Joe Diaz remembers the call on his two-way radio. About eight years ago, he was beckoned down to the crawl space under the auditorium at the Stern School of Business at New York University. His team of facilities workers had found something he needed to see: a box full of little ceramic pigs.
Among the castoff cleaning products and outdated office supplies in the all-but-forgotten storage area were crates full of pig-shaped tchotchkes: salt and pepper shakers, gravy boats, ashtrays, and all manner of figurines. There was a wax candle piglet, a terra-cotta souvenir from Mexico, a beer stein molded in a pig’s likeness, even a few marzipan pigs.
“It went on like an archaeological dig,” Mr. Diaz, a facilities manager, wrote in an e-mail recently. “The boxes containing the pigs were not all together and they kept appearing.”
And so a mystery was born. Where had the pigs – well over 200 of them – come from? And why were they there?
Mr. Diaz was met with confused looks when he told his superiors about the cache. But the order came down quickly: toss the boxes.
Luckily for the pigs, Paul Affuso was in the room.

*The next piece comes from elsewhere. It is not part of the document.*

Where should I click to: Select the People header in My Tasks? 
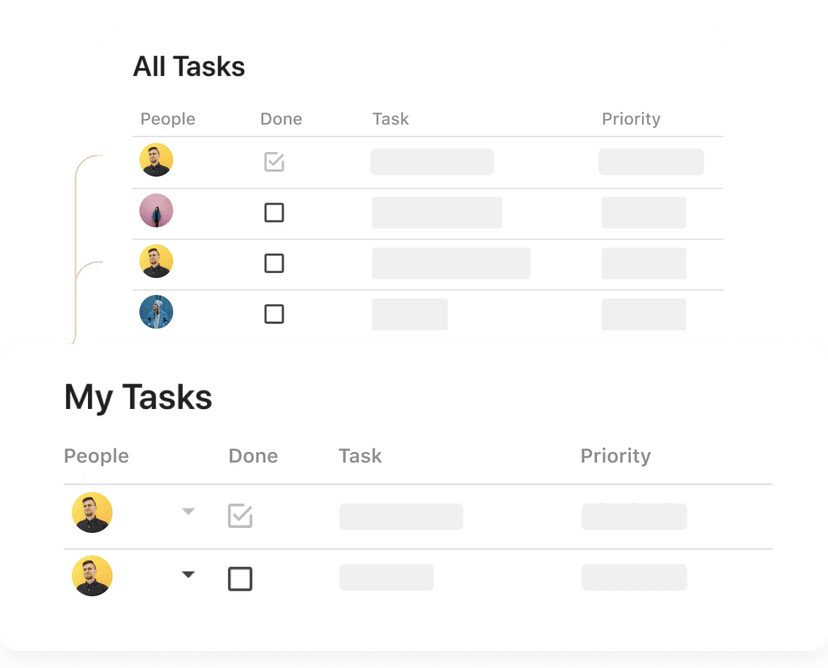click(x=96, y=456)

Mr. Affuso, now an associate dean at the business school, had worked at the university since 1973 and had heard about the pigs. “I was told they were left as a gift to the undergraduate college, and that this woman had collected them all her life, just as a hobby,” Mr. Affuso said. “I think she was an alum. I assume she passed away.”
Mr. Affuso believes that the collection was appraised when it was first donated. More than that he does not recall.
Under Mr. Affuso’s direction, the pigs were moved to a supply closet on the seventh floor of the business school’s Tisch Hall.
“I went through the exercise of unpacking them, just for fun, and put them up on bookcases,” Mr. Affuso said. There they remained, to be forgotten again, in a small dark, windowless room, behind a locked door.
One day about four years later, the door was left ajar, and John W. Asker, an assistant professor of economics, happened to peek inside.
“I was stunned,” said Mr. Asker, now an associate professor, “and then deeply amused.”
Word of the strange treasure in the seventh-floor storage space got out, and real estate in New York being what it is, the pigs’ new habitat was soon threatened.
“There were a lot of people who coveted the pig closet,” said Barbara Albrecht, the school’s head of facilities. “We used to not let anybody in there. Somehow people got in there. And I have these notes like, ‘We really could use that space.’”
Professional movers were called by the facilities team to consolidate the hogs. Each one was wrapped in white paper, and they were packed into 16 fresh cardboard moving boxes. Ms. Albrecht said the boxes were not stored in one place, but scattered in large crates in various storage places on campus.
To this day, the provenance of the pigs remains completely obscure. At the request of The New York Times, the Stern development office searched its records for any notes regarding this distinctive in-kind contribution, to no avail.
One day last month, university officials pulled some of the pigs out of a closet in Tisch Hall to allow a reporter to see them. The Stern School’s executive budget director, Ellen Axelrod, happened to be nearby. She had had no idea of their existence.
“I’m excited!” Ms. Axelrod said. “I want to look at them! Of all the animals, they’re pigs, which I love. This is exciting for Stern!”
Despite Ms. Axelrod’s enthusiasm, Ms. Albrecht said there were no plans to display the pigs any time soon.
“It’s possible that we might consolidate all of the pig crates into a single closet, however, we might just leave the crates stored in the various locations where they are now,” Ms. Albrecht said in an e-mail. “They are safe and secure as they are.”
This post has been revised to reflect the following correction:
Correction: May 12, 2013
An earlier version of this post misspelled the surname of the head of facilities at the Stern School of Business. She is Barbara Albrecht, not Allbrecht.